Styling with Remix’s Built-in CSS Support
Remix has first-class support for CSS modules and global stylesheets. To add scoped styles to the chat page, rename your stylesheet to _index.module.css and import it as a CSS module:
import styles from "./_index.module.css";
// in JSX:
<main className={styles.chat}>
<div className={styles.messages}> ... </div>
</main>
The corresponding CSS file:
.chat { max-width: 720px; margin: 2rem auto; font-family: sans-serif; padding: 0 1rem; }
.messages { border: 1px solid #ddd; border-radius: 8px; padding: 1rem; min-height: 300px; max-height: 480px; overflow-y: auto; background: #fafafa; margin-bottom: 1rem; }
.user { color: #1a56db; margin-bottom: 0.75rem; }
.assistant { color: #111; margin-bottom: 0.75rem; }
.inputRow { display: flex; gap: 0.5rem; }
.inputRow input { flex: 1; padding: 0.5rem; border: 1px solid #ccc; border-radius: 4px; }
.inputRow button { padding: 0.5rem 1rem; background: #e8552f; color: white; border: none; border-radius: 4px; cursor: pointer; }
.inputRow button:disabled { background: #aaa; cursor: default; }
CSS modules scope class names to the component automatically, so there is no risk of style conflicts as your application grows. Remix also supports Tailwind CSS through its standard Vite integration — add the Tailwind Vite plugin and you can use utility classes throughout your routes without any additional configuration.

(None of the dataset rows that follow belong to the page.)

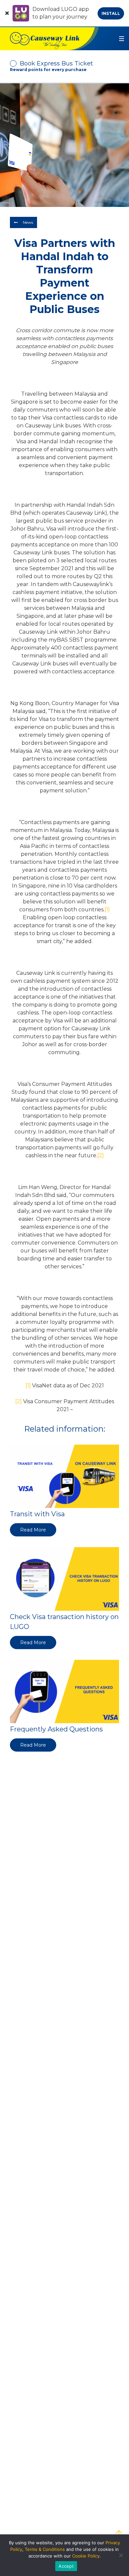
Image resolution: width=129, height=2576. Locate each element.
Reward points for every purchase (48, 69)
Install (111, 13)
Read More (33, 1530)
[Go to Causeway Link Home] (49, 38)
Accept (66, 2566)
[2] (100, 1155)
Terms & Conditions (45, 2549)
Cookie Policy (86, 2555)
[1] (107, 909)
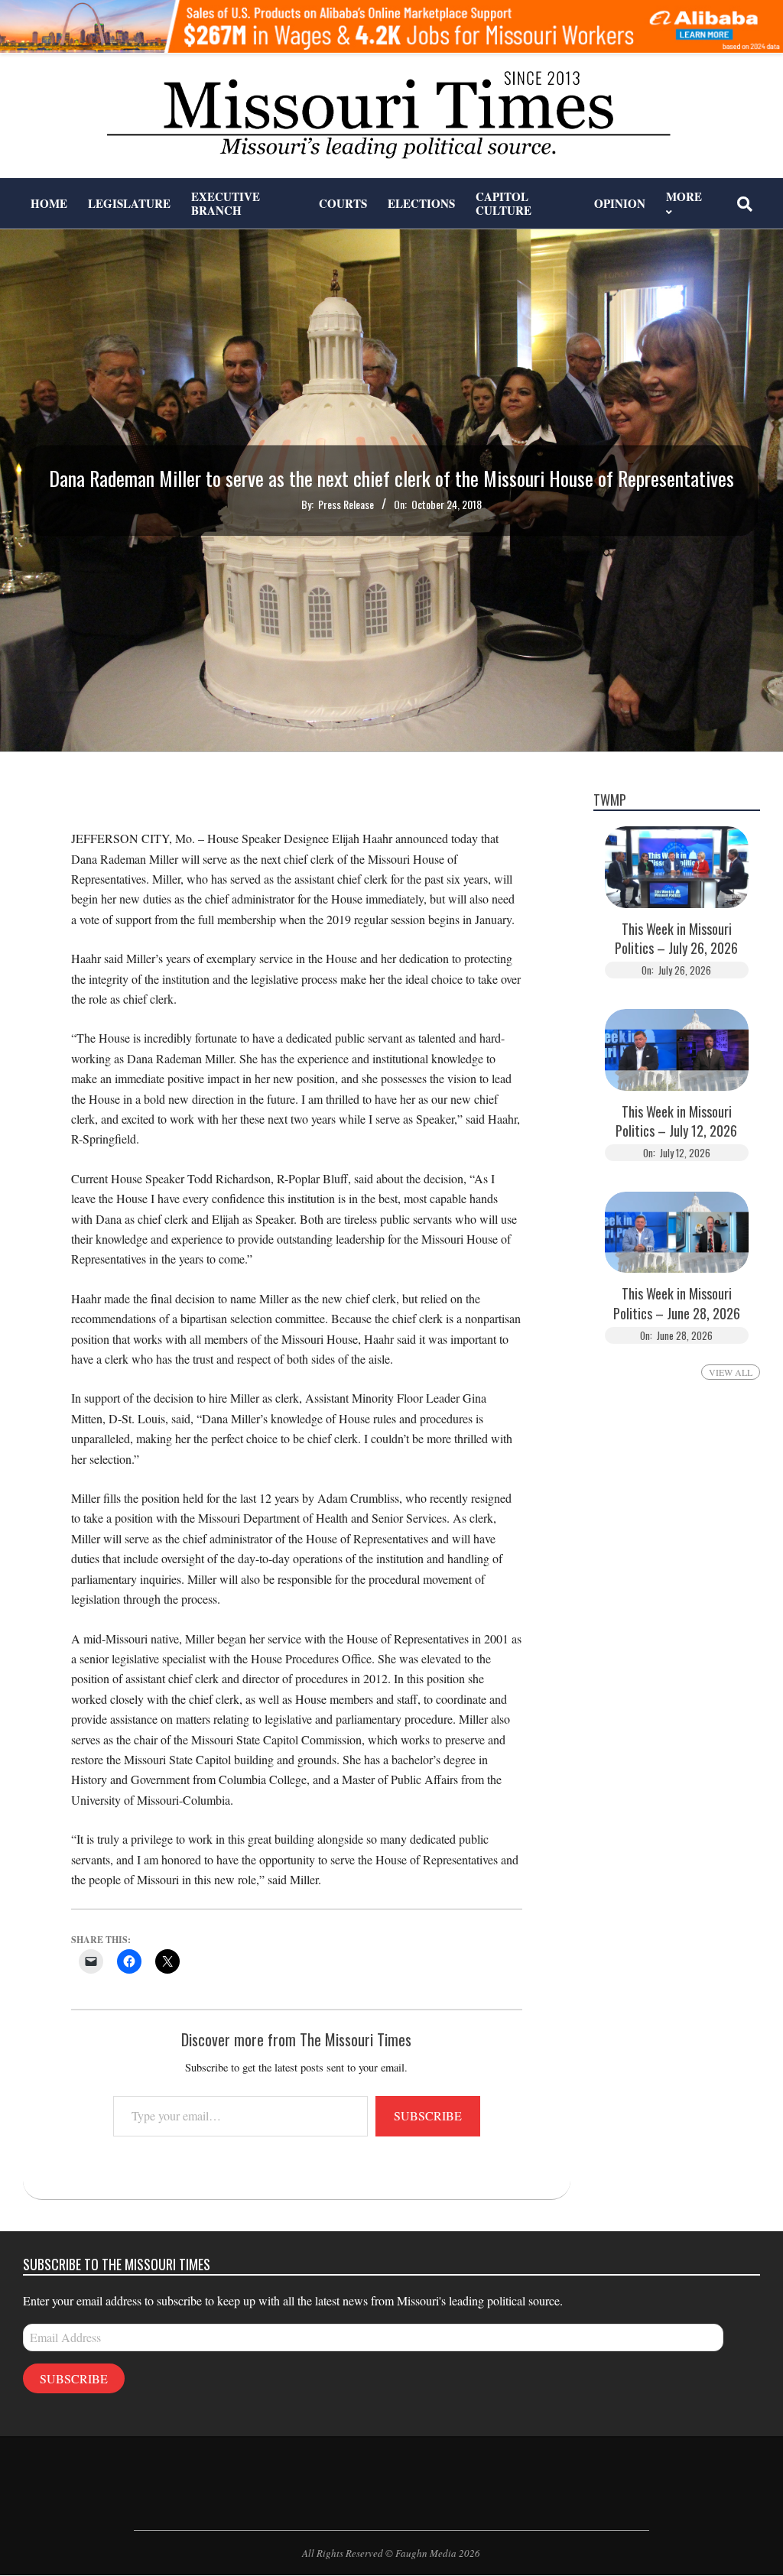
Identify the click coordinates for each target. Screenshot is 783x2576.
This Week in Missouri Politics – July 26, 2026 (676, 939)
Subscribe (428, 2115)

Deploying Remix with Ollama
Remix supports multiple deployment targets through its adapter system. For local production use, the Node.js adapter is the simplest choice. It is already configured in the default Remix template. Build and start the app:
npm run build
npm start
The production server runs on port 3000 by default. All Ollama calls happen server-side in the resource route, so users only need to reach your Remix server — the Ollama instance can stay bound to localhost. If you want to expose the app to other devices on your local network, set the HOST environment variable: HOST=0.0.0.0 npm start. For a more permanent setup, consider running both the Remix server and Ollama as systemd services on a Linux machine, which ensures they restart automatically after reboots and are always available on your local network.